● Listed entries:
━━━━━━━━━━

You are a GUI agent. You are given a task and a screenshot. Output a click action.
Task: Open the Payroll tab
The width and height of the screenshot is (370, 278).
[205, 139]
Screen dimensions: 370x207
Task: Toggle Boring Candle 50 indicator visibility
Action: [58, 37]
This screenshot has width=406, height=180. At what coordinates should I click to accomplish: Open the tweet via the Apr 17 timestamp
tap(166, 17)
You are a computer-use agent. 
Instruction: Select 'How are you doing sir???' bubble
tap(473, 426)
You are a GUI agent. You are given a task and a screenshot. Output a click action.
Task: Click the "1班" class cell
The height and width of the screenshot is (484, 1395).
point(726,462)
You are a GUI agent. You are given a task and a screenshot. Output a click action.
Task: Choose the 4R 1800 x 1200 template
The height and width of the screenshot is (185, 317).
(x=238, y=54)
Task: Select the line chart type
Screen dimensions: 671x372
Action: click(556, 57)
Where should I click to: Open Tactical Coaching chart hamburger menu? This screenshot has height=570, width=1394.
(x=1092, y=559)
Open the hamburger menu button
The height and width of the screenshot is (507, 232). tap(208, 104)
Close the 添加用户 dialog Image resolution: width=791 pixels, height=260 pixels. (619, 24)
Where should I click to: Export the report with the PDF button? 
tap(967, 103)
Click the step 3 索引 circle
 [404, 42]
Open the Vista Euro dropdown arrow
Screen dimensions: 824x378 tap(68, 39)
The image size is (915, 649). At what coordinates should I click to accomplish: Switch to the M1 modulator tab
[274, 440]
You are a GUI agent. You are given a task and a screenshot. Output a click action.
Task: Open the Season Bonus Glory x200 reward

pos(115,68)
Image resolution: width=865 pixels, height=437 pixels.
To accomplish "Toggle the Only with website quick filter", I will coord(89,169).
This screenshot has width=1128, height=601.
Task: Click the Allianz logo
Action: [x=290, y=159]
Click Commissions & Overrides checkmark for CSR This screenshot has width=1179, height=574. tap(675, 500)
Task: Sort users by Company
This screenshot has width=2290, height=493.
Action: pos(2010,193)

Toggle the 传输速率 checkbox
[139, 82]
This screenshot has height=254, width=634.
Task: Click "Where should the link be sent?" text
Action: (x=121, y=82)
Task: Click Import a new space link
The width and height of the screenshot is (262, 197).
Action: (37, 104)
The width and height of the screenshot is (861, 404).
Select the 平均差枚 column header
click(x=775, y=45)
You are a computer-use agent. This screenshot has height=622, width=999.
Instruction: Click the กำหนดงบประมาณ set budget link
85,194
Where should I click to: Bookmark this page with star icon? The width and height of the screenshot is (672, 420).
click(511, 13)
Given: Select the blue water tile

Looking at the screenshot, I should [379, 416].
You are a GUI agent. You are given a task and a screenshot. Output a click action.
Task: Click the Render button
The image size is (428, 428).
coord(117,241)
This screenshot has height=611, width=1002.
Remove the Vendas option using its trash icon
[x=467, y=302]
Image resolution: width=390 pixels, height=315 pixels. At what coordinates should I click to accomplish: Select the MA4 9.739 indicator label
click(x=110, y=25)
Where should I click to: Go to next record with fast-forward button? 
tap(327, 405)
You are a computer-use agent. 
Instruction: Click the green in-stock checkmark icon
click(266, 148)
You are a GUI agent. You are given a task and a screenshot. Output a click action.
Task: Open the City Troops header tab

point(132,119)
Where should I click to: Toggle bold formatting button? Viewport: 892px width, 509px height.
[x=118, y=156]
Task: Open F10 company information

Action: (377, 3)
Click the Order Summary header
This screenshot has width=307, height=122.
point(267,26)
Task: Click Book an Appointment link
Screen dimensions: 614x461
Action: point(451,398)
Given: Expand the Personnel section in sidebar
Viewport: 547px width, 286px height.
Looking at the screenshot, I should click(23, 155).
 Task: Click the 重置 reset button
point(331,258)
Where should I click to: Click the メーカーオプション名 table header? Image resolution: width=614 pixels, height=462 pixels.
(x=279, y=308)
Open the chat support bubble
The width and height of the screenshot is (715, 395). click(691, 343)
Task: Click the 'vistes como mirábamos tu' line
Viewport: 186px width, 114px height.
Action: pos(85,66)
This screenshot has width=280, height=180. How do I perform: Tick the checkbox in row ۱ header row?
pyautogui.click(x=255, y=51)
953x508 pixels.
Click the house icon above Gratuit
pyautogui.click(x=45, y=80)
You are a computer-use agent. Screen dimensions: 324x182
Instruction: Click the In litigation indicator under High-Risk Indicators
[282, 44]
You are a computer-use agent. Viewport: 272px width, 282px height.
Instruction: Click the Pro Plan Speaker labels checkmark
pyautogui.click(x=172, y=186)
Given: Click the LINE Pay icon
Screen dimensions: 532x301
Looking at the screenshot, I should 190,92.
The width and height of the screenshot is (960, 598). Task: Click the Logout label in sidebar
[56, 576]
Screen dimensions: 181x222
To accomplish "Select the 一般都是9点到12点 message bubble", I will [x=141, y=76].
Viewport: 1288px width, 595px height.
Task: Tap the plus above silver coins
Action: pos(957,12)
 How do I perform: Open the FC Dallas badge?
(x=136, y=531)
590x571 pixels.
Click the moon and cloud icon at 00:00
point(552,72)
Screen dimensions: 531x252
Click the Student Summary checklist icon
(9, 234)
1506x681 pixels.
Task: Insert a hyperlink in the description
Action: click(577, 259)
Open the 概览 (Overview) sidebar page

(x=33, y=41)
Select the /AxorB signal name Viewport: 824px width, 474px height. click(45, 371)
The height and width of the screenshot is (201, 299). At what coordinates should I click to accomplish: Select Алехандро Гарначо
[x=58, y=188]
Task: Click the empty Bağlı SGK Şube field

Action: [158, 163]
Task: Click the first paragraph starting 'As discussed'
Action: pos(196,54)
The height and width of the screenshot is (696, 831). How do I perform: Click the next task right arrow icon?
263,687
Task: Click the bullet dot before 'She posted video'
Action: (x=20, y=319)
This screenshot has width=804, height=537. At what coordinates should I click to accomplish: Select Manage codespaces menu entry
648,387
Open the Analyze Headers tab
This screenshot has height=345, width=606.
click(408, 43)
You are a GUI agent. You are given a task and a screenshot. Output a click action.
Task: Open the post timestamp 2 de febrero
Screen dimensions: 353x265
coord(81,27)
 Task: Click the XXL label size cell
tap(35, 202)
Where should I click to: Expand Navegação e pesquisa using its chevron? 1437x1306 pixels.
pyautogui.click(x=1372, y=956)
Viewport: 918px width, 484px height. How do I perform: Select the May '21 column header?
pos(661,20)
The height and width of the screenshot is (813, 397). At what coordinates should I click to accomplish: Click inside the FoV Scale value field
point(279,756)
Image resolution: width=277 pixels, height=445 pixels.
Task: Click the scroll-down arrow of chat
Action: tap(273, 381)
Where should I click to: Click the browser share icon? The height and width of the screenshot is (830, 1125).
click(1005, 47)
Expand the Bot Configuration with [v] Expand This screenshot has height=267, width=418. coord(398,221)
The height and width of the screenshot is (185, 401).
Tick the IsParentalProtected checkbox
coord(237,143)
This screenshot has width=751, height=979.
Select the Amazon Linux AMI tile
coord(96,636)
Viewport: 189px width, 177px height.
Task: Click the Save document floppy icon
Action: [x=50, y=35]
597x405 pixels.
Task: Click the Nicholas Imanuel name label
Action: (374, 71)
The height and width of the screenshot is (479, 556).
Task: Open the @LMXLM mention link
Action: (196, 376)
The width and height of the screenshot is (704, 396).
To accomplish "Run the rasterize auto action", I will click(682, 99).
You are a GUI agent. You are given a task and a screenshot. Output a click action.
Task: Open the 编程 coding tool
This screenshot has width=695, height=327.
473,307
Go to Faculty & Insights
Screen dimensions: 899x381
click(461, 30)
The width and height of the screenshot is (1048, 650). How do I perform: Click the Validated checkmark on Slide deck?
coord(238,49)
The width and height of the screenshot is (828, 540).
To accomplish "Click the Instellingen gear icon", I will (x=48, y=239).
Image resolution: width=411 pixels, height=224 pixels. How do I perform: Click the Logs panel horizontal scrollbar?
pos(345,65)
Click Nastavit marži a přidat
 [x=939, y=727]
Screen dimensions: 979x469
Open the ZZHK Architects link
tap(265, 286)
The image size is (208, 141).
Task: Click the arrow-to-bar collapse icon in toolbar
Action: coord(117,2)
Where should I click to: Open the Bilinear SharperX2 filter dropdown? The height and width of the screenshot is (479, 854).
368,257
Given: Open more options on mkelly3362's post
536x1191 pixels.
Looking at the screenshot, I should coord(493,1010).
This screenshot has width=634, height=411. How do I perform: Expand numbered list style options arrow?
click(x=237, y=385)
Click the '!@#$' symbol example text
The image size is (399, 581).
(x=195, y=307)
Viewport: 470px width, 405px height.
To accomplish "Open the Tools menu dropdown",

━━━━━━━━━━

If a line in the records contains the word "computer", copy it out.

You are a computer-use agent. 
You are a computer-use agent. This screenshot has height=622, width=999.
You are a computer-use agent. 
You are a computer-use agent. Screen dimensions: 324x182
You are a computer-use agent. Viewport: 272px width, 282px height.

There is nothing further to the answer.